Dimanche dernier, nous avons lu et commenté la première
partie du chapitre 15 de la Première
lettre de Paul aux Corinthiens. J’avais essayé de dire comment la séquence mort-résurrection-apparition
désignait un seul acte, comment la résurrection de Jésus consistait dans le
fait pour Jésus de se faire voir aux siens. Si aujourd’hui, nous ne voyons pas
Jésus, la résurrection est lettre morte, une lettre du catéchisme sans doute,
mais qui ne fait pas vivre, pire qui tue, comme toute lettre privée de l’Esprit.
La question était alors celle de savoir si nous voyons Jésus
aujourd’hui. Non pas si nous avons des apparitions, mais si nous nous comprenons
compagnons de Jésus. Comment Jésus habite-t-il nos vies, vit-il en nos vies ?
« Pour moi, vivre c’est le Christ » (Ph 1, 21). La possibilité de la
vie avec Jésus ne réside pas (d’abord) dans la prière, mais dans le service des
frères, condition de possibilité plus que conséquence de la foi en la
résurrection.
Si nous confessons que « Jésus a surgi le troisième
jour conformément aux Ecritures », ce n’est pas seulement parce que Paul l’a
dit, parce que le catéchisme le dit, mais parce que depuis le tombeau vide
jusqu’à aujourd’hui, les disciples de Jésus, et nous aussi donc, vivent en sa
présence et, en ce sens, l’ont vu.
Une deuxième partie de ce même chapitre, après la
transmission de la foi pascale dans le surgissement de Jésus la mort, atteste ce
même surgissement pour les morts. « Nous proclamons que le Christ est
ressuscité d’entre les morts ; alors, comment certains d’entre vous
peuvent-ils affirmer qu’il n’y a pas de résurrection des morts ? »

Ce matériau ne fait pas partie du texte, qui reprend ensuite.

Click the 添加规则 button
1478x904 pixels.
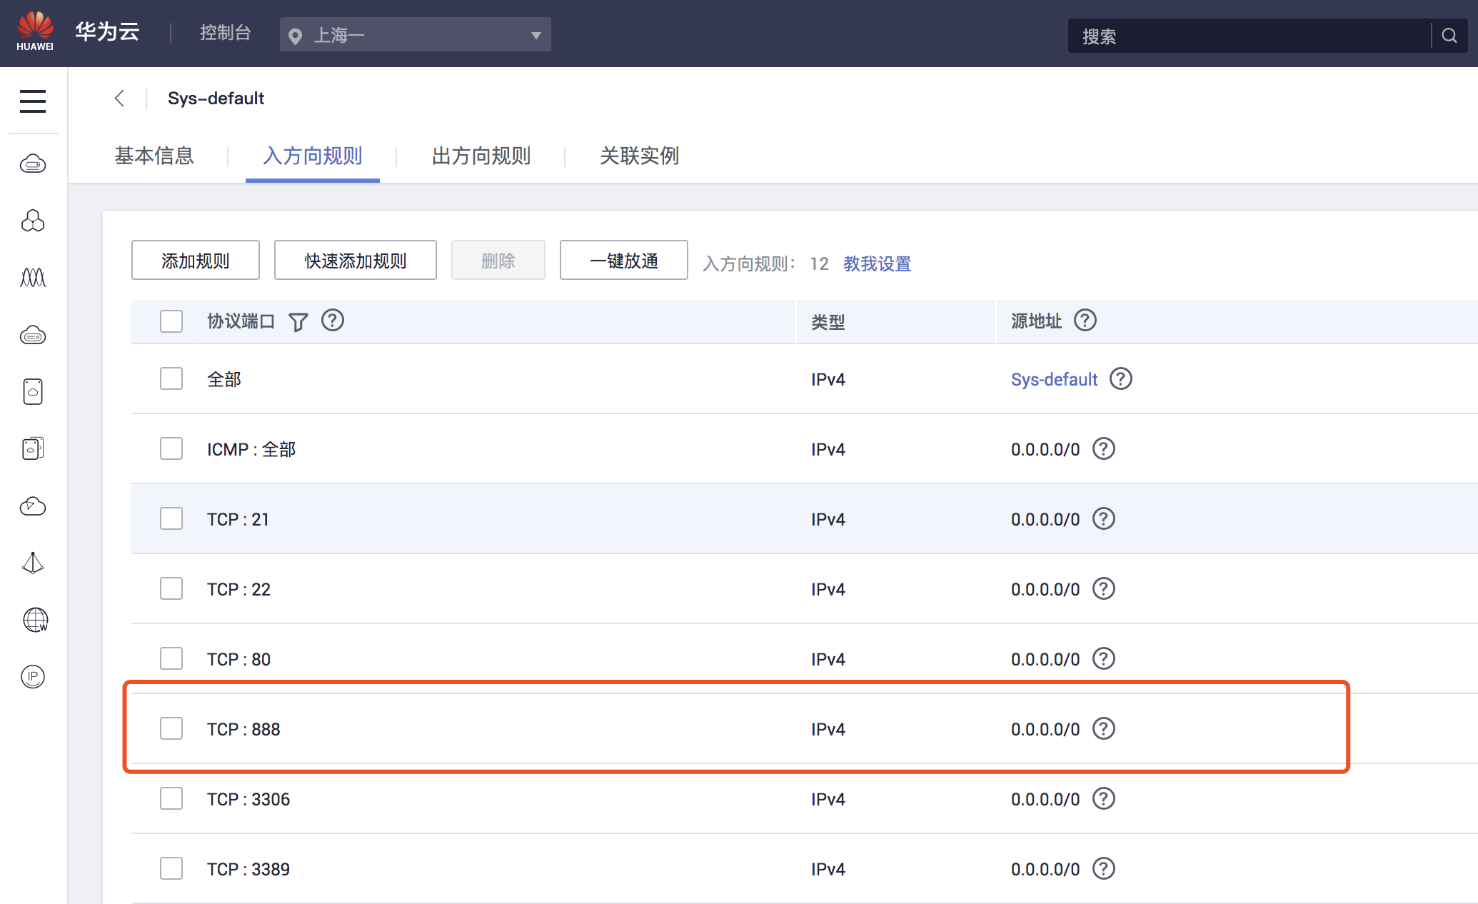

La séquence mort-résurrection-apparition de Jésus est
complétée par la résurrection des morts. Le surgissement de Jésus est celui de
tous les morts, ou n’est pas. « Car si les morts ne ressuscitent pas, le
Christ non plus n’est pas ressuscité. » et réciproquement, « si le
Christ n’est pas ressuscité […] ceux qui se sont endormis dans le Christ sont
perdus. »
La Lettre a déjà donné
les raisons de cette affirmation. Nous ne sommes pas des individus, séparés les
uns des autres, indépendants les uns des autres. Nous sommes chacun pour notre
part les membres du corps qu’est le Christ (12, 27). La résurrection des morts
n’est pas la survie des individus, mais la manifestation de l’humanité comme
corps.
A la différence de ce que diront plus tard des disciples de
Paul, le Christ n’est pas ici la tête, et nous le corps. Mais chacun pour sa part
est membre ; et s’il en manque, le Christ n’est pas entier, ce n’est pas
le Christ. La résurrection des morts ne dit pas le salut personnel, mais qui
est le Christ, l’union du Christ avec tous, un seul corps, le Christ.
Nous ne savons pas ce que signifie que les morts ressuscitent,
si ce n’est l’obligation de prendre soin du corps du Christ animé par l’Esprit.
Nous devrions nous méfier de l’imaginaire de la résurrection ‑ « nous
nous retrouverons un jour » ‑ qui ressemble davantage à une manière
de retenir nos défunts et de nous consoler comme nous pouvons en les voulant
encore vivants, comme si nous étions animistes.
Nous ne pouvons vivre comme si nous étions des individus, ou
des petits groupes d’individus, familles ou amis, villages ou sociétés, contre-distingués
et indépendants les uns des autres. Nous sommes solidaires les uns des autres
comme les membres du corps qu’habite un unique Esprit. L’humanité par le Christ
prie et croit et l’Eglise en est autant le sacrement que les prémices. Le migrant
qui se noie dans la mer est membre du corps comme moi. Puis-je le laisser
crever ? Les générations qui vivront sur une terre ravagée par notre
pollution sont membres du corps du Christ comme nous. Pouvons-nous massacrer la
planète ?
Y a-t-il un corps du Christ sans eux ? Le Christ est-il
ressuscité si nous abandonnons à la mort les frères qui manquent déjà à l’humanité,
au corps du Christ. Les négliger, ne pas nous en soucier c’est rendre vaine et
notre foi, et la résurrection du Seigneur.
La résurrection des morts n’est pas un article de foi qui
permettrait d’imaginer la survie de ceux qui nous sont chers, histoire qu’on se
retrouve entre nous. Elle est pour aujourd’hui, l’appel à former un seul corps.
La confession de foi en la résurrection du Christ et en celle des morts est
éthique et christologique en même temps.